Tenho negligenciado muito a "neurofilosofia", não só porque não tenho tempo para manter os blogues ao mesmo nível de produção, mas também porque estou a pensar noutro conceito e em determinadas pesquisas. Esta falha que detecto em muitos estudos está a ser pensada; logo que possa volto à neurofilosofia.

A teoria que exponho neste post tem as suas dificuldades e foi usada sobretudo nos USA: as cidades têm a marca da sua longa história, o que dificulta muito a elaboração de uma teoria geral. As cidades portuguesas têm as suas particularidades, mas infelizmente não temos bons estudos urbanos. Contudo, os padrões revelados por Simmel e Wirth parecem ser consensuais, apesar das particularidades de cada cidade ou país. Também é uma teoria originariamente elaborada para a cidade industrial...

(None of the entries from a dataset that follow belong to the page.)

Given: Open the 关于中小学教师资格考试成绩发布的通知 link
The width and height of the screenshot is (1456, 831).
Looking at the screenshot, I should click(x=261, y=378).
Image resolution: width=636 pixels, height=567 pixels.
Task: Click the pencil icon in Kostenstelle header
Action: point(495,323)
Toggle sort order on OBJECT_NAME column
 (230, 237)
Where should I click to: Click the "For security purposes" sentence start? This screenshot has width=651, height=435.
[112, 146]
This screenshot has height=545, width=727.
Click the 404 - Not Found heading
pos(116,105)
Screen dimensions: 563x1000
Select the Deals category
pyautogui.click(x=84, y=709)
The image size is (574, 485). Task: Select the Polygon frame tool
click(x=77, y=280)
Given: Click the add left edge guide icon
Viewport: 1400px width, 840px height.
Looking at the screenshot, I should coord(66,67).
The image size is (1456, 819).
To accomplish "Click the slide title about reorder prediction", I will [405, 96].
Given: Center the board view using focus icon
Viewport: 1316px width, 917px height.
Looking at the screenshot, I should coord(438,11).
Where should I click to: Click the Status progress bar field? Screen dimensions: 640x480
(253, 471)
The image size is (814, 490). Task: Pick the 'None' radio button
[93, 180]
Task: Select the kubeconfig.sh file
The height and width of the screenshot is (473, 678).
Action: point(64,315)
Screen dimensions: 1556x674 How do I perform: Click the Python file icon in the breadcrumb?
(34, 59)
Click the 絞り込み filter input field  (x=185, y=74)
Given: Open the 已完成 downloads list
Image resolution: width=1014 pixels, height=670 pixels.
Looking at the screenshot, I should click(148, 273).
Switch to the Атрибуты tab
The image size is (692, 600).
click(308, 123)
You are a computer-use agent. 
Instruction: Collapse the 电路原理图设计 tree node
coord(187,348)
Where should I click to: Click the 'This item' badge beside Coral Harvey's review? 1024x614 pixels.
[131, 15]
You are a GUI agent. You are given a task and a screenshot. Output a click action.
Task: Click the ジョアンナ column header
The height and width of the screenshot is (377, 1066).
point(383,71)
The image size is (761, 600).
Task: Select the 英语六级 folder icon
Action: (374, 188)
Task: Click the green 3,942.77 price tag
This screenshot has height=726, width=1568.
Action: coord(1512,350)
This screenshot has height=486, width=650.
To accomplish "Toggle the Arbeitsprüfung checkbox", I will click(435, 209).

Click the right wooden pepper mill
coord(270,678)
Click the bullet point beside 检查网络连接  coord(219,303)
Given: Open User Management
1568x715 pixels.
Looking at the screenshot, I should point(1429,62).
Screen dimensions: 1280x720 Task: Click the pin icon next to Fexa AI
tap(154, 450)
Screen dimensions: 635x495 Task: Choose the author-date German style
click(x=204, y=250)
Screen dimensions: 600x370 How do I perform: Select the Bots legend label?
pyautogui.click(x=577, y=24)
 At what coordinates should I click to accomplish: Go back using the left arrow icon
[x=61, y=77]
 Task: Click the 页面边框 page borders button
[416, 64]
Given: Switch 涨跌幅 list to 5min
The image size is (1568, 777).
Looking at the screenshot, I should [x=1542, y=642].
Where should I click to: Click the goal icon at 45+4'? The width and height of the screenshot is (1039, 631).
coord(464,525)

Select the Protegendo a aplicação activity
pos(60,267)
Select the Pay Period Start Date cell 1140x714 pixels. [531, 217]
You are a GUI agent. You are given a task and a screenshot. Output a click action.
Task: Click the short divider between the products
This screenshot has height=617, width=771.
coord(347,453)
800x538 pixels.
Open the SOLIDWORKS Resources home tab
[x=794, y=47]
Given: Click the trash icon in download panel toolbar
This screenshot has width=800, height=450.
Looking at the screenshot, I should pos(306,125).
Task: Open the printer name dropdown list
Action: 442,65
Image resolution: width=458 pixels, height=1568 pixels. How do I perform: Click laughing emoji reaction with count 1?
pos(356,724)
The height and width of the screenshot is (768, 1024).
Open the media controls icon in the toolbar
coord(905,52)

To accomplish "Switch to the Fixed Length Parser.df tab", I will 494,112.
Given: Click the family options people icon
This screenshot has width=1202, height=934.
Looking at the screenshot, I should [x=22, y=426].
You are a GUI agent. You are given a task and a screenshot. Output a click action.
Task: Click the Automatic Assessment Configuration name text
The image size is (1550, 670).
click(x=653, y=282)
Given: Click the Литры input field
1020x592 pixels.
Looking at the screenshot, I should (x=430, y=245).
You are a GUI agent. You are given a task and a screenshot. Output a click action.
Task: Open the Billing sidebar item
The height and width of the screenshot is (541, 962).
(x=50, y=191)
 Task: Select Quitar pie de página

Sim, conheço essa obra de Richard Kearney: a figuração como um fazer criativo. Talvez possa vir a integrar esse conceito em função de outra matriz teórica. A obra sobre a poética do possível é muito interessante.

... disse...

Obrigado pelo esclarecimento.

E parabéns pelo Rodriguez. ;)

J Francisco Saraiva de Sousa disse...

Obrigado Rodriguez & (Z). Talvez regresse brevemente à neurofilosofia depois do S. João do Porto. :)))

E. A. disse...

(Z),

Não é nada irritante! Apareça mais vezes! Escreve muito bem! :)

J Francisco Saraiva de Sousa disse...

(Z)

Adicionei o seu blogue aos meus elos.